Gradient Boosting Machine

ML

  • gradient boosting (GB) is an ensembling technique that gradually moves an approximate model to a good model, by adding weak models to composite model
  • GB itself does not specify how to choose the weak models, but in practice almost always Decision Trees are used
  • GB adds one weak model at a time
  • each next weak model is designed to reconstruct the residual


Gradient boosting for Regression

We are given a $n$-element data set ${(x_i, y_i)}, i = 0 \dots n$ and differentiable loss function $L(y_i, F(x_i))$. $F_m$ is some imperfect model at the stage $m$.

  1. Let $F_0(X)$ be value $\gamma$ minimizing $L(y_i, \gamma)$ across all observations: \[ \begin{equation} F_0(X) = \arg\min_{\gamma}\sum_{i=1}^{n} L(y_i, \gamma) \end{equation} \] If our loss function is SSR then $\gamma$ is just the mean of $y_1,\dots y_n$.

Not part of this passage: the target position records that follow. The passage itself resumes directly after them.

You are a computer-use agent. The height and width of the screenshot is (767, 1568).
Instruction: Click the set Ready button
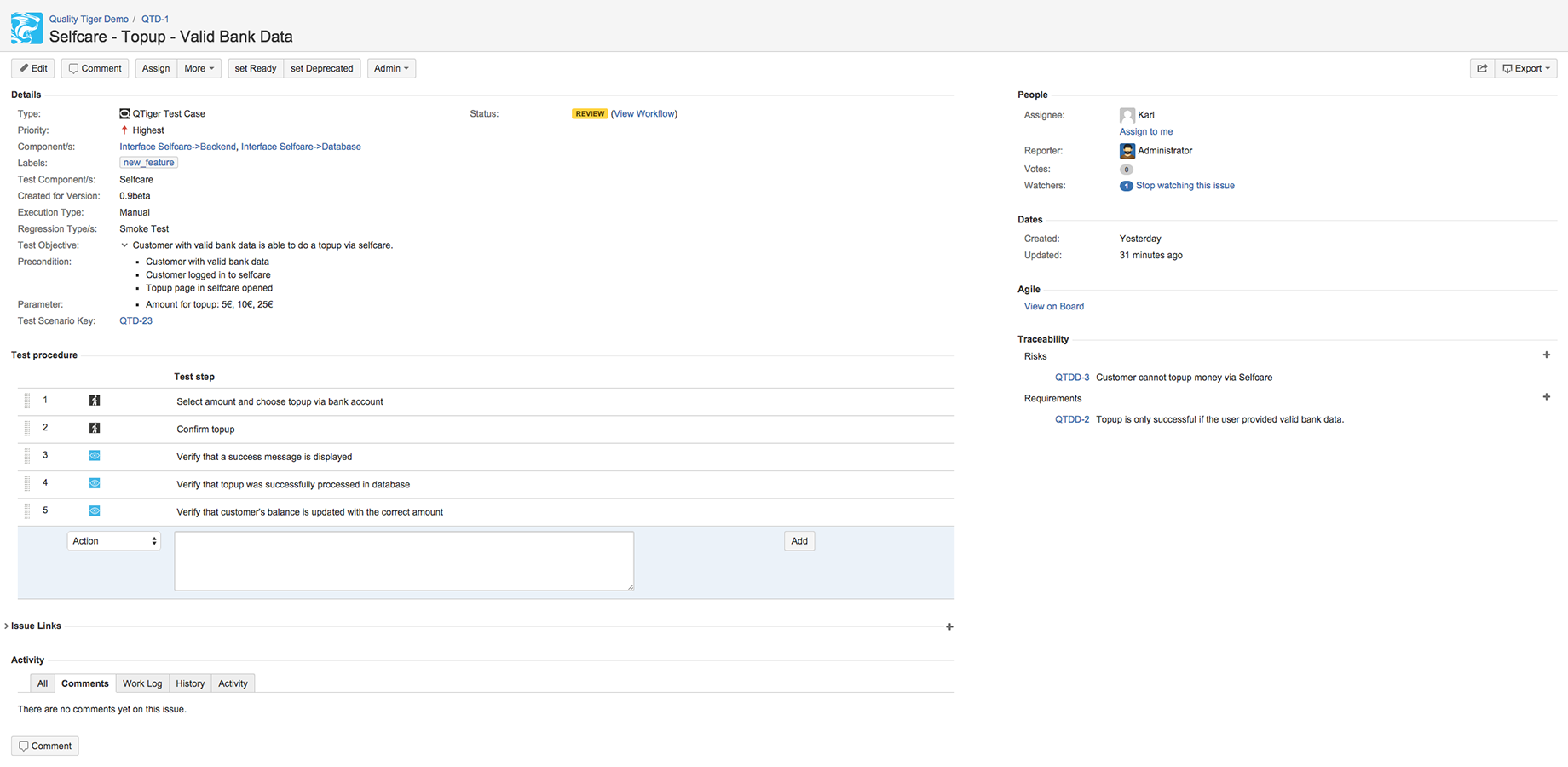tap(255, 69)
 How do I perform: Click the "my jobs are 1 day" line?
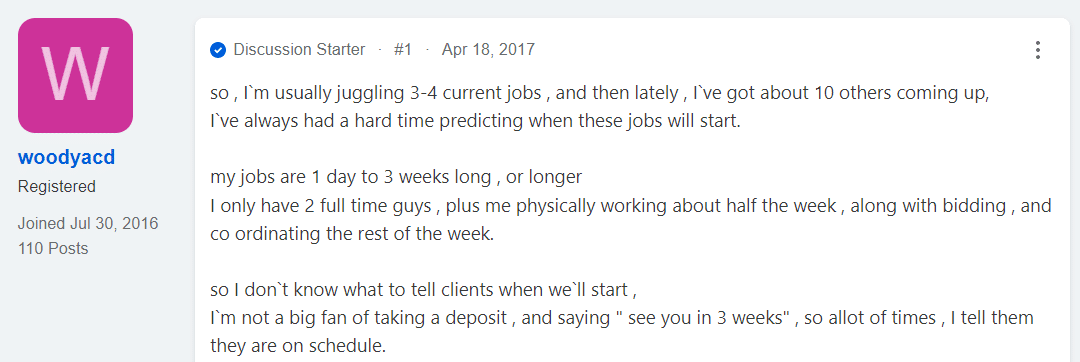(396, 177)
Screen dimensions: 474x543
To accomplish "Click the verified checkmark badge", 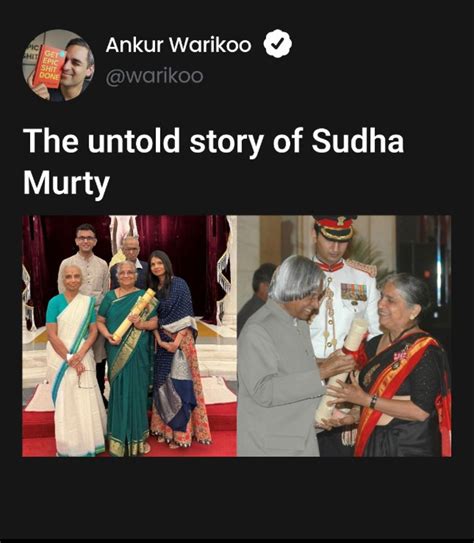I will [x=278, y=44].
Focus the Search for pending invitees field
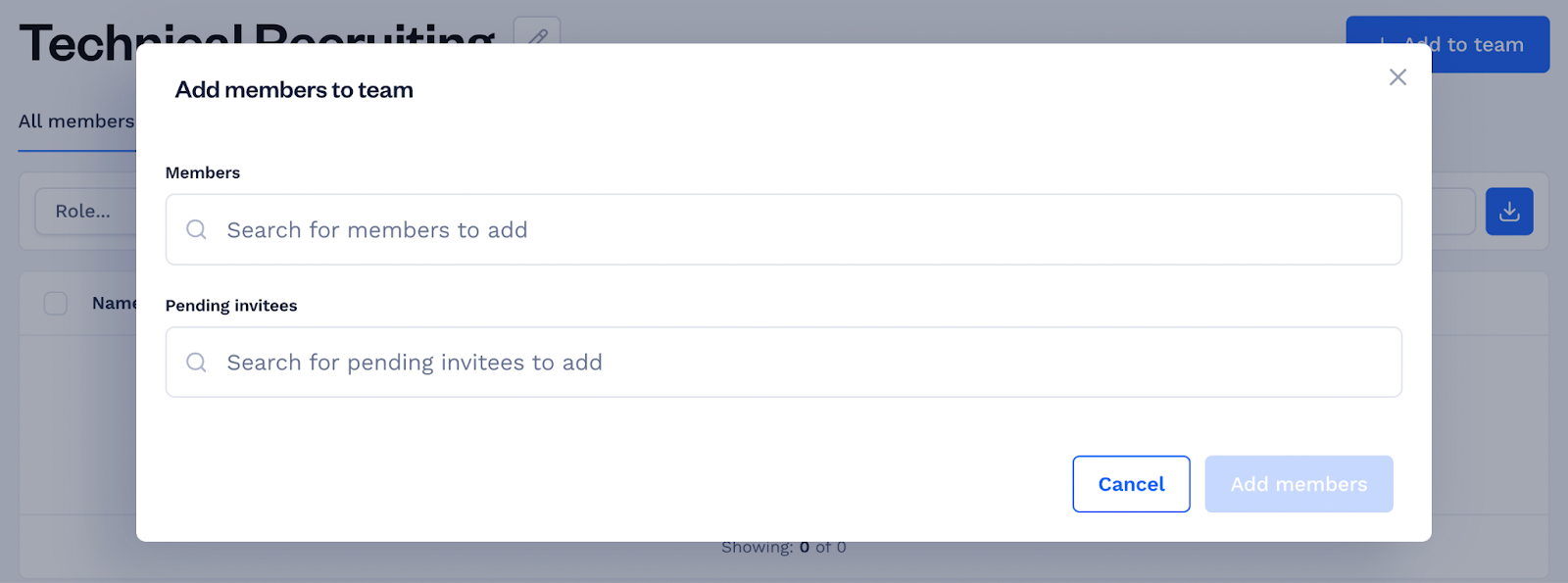Viewport: 1568px width, 583px height. pos(783,363)
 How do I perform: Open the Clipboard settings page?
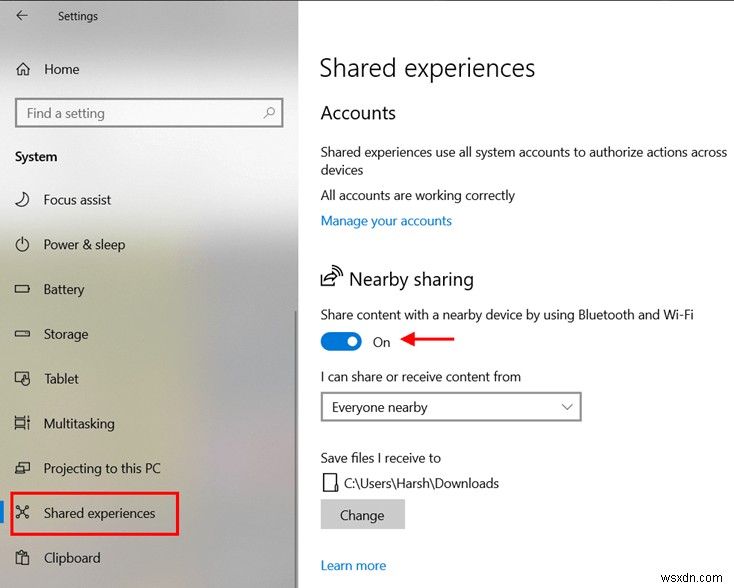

  2. For $m = 1 \dots M $:
    1. Compute the \[ \begin{equation} r_{im} = -\left[\frac{\partial L(y_i, F(x_i))}{\partial F(x_i)}\right]_{F(x)=F_{m-1}(x)}, i = 1\dots n \end{equation} \] where $r_{im}$ is pseudo residuals

    2. Fit the regression tree to predict the residuals $r_{im}$ giving terminal regions $R_{jm}, j=1 \dots J_m$, where $j$ is the index for each leaf in the tree

    3. For $j = 1 \dots J_m$ compute \[ \begin{equation} \gamma_{jm} = \arg\min_{\gamma} \sum_{x_i \in R_{jm}} L(y_i, f_{m-1}(x_i) + \gamma) \end{equation} \] This step is similar to the very first step: we just need to determine the output value for each leaf
    4. Update \[ \begin{equation} F_m(x) = F_{m-1}(x) + \nu\sum_{j=1}^{J_m} \gamma_{jm}I(x \in R_{jm}) \end{equation} \] where $0 <\nu \leq 1$ is the learning rate
  3. Output $F(x) = F_M(x)$.

Insights

  1. There is no reason to use a linear model as the base model of GB. Because linear combination of linear models is still linear model.
  2. But we can use logistic regression as the base model of GB. Linear combination of sigmoids is nonlinear function.